How should universities respond
The New Work Mindset continues our national conversation on how to reconceptualise the future of work and how we prepare our younger generations. We believe our existing systems including careers education, curricula, courses and career information need to focusing on building a portfolio of applicable skills and capabilities. Universities and other tertiary education providers will be required to transform the design of learning experiences. There is also an opportunity to support young people to build a relevant portfolio of skills and capabilities. Understanding the 7 job clusters will be key to navigating labour market shifts and transitions.
The skills and capabilities required for the new work order can be built into our education and training systems in a number of ways to support, engage and prepare young people.
This could include:
- Designing learning to reflect the way skills and capabilities are utilised in real world scenarios;
- Rethinking teaching methods to teach young people in ways they want to learn through experience, immersion and with peers;
- Partnering with employers and industry to expose students to opportunities where they can develop experience that will help them secure the enterprise skills required to succeed in the future of work.

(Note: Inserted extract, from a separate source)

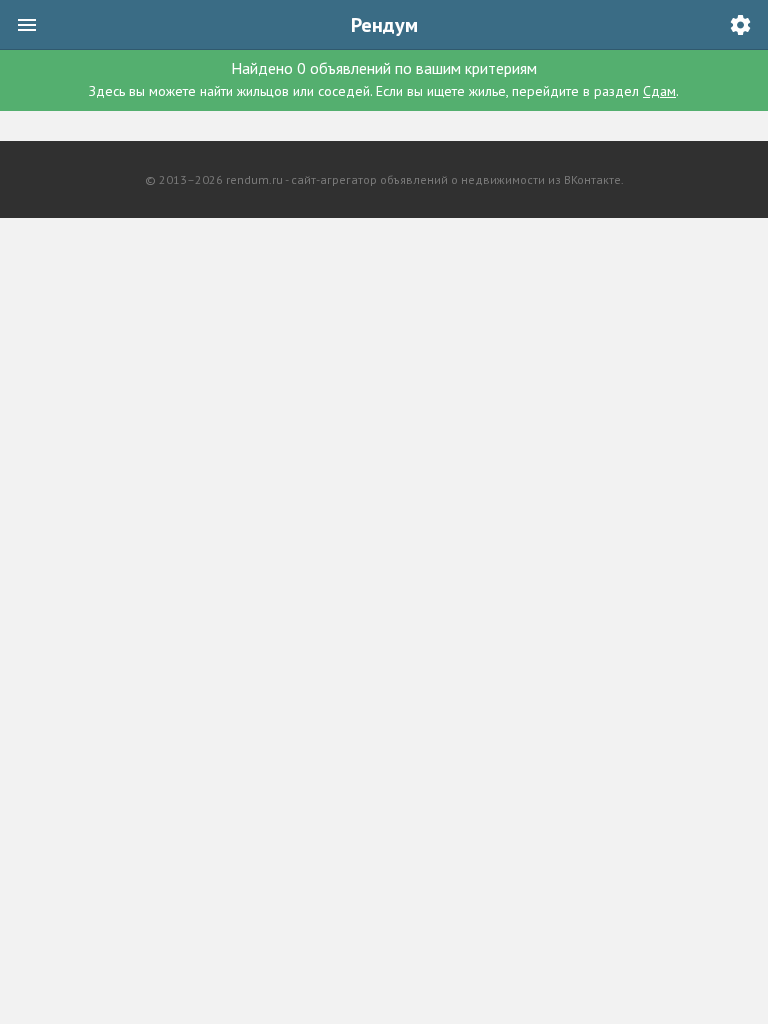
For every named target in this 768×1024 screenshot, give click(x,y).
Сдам (659, 91)
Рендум (384, 25)
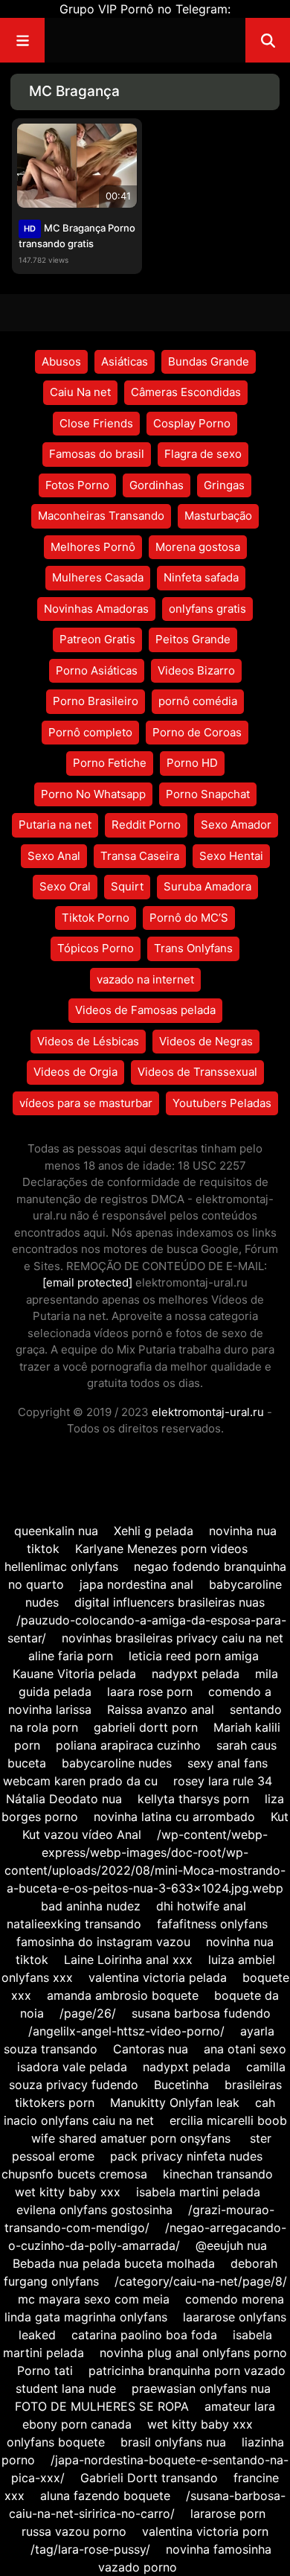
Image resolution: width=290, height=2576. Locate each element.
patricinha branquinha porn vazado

As FYA’s report, the New Work Order highlights, the world of work is already in a massive transition to a more global, technology driven, flexible economy. To support our young people in this less predictable future, our education and training systems must reflect and engage with this change, helping young people to build a portfolio of skills and capabilities.
FYA sees a significant opportunity to sure up our nation’s future by investing in the next generation and backing them to create the kind of world they want to live in. Core to this will be generations of enterprising young people who are job creators, not only job seekers. We all need to embrace a new mindset towards how we approach our working lives and our existing systems need to shift. A collaborative approach from educators, policy makers, industry and students is essential to ensure young people not only survive but thrive in the new work order.